Use the vector engine to query the texts whose feature vectors are the most similar to the query vector from the document library.
Examples
Randomly select a data entry as the query text. In this example, "What courses must be taken along with CA course?" is used. The system can find the most similar texts from the AnalyticDB for PostgreSQL vector database in an accurate manner.
def query_analyticdb(collection_name, query, query_embedding, top_k=20):
# Specify a vector index column.
vector_col="vector"
# Specify a query SQL statement.
query_sql = f"""
SELECT id, sentence, dp_distance({vector_col},Array{query_embedding}::real[]) AS similarity
FROM {collection_name}
ORDER BY {vector_col} <-> Array{query_embedding}::real[]
LIMIT {top_k};
"""
# Execute the query to display the query results.

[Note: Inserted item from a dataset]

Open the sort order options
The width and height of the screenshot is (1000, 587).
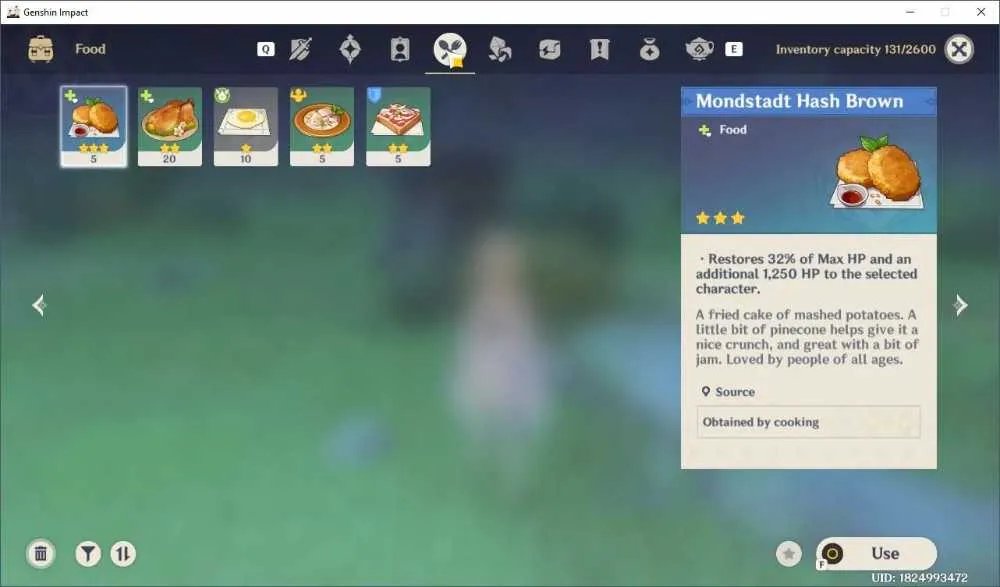(123, 553)
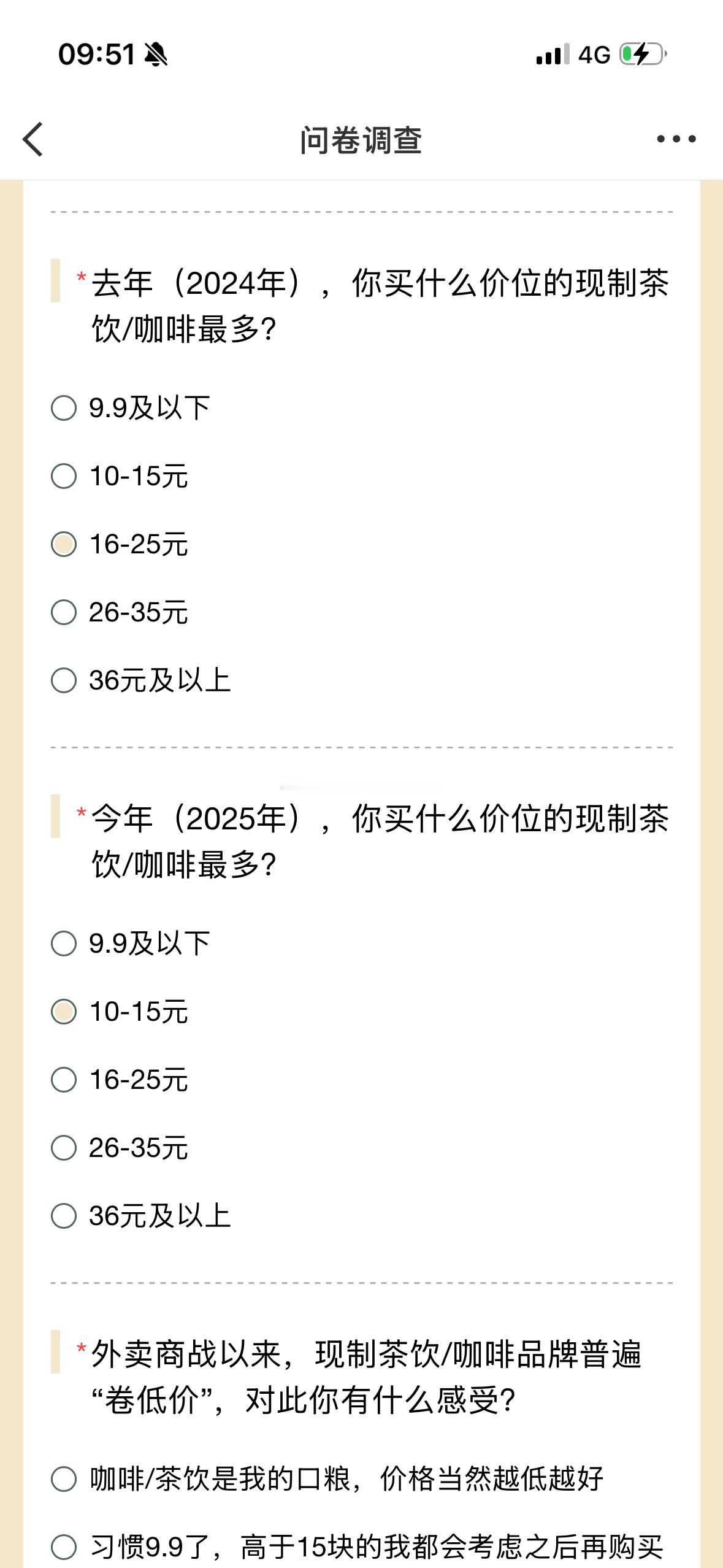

connection = psycopg2.connect(
host=os.environ.get("PGHOST", "localhost"),
port=os.environ.get("PGPORT", "5432"),
database=os.environ.get("PGDATABASE", "postgres"),
user=os.environ.get("PGUSER", "user"),
password=os.environ.get("PGPASSWORD", "password")
)
cursor = connection.cursor()
cursor.execute(query_sql)
results = cursor.fetchall()
connection.close()
return results
# Specify a query text.
query = "What courses must be taken along with CA course?"
# Obtain the feature vectors of the query text.
query_vector=model.encode(query)
print('query: {}'.format(query))
query_results = query_analyticdb('articles', query, query_vector.tolist(), 10)
for i, result in enumerate(query_results):
print(f"{i + 1}. {result[1]} (Score: {round(result[2], 2)})")
Sample result:
query: What courses must be taken along with CA course?
1. What courses must be taken along with CA course? (Score: 1.0)
2. What is the best combination of courses I can take up along with CA to enhance my career? (Score: 0.81)
3. Is it possible to do CA after 12th Science? (Score: 0.66)
4. What are common required and elective courses in philosophy? (Score: 0.56)
5. What are common required and elective courses in agriculture? (Score: 0.56)
6. Which course is better in NICMAR? (Score: 0.53)
7. Suggest me some free online courses that provides certificates? (Score: 0.52)
8. I have only 2 months for my CA CPT exams how do I prepare? (Score: 0.51)
9. I want to crack CA CPT in 2 months. How should I study? (Score: 0.5)
10. How one should know that he/she completely prepare for CA final exam? (Score: 0.48)
You can continue to select other texts that you want to query. After you query texts, you can delete the document library and the index to release resources.
# Specify an SQL statement to delete the document library.
drop_table_sql = '''drop table public.articles;'''
cursor.execute(drop_table_sql)
connection.commit()
connection.close()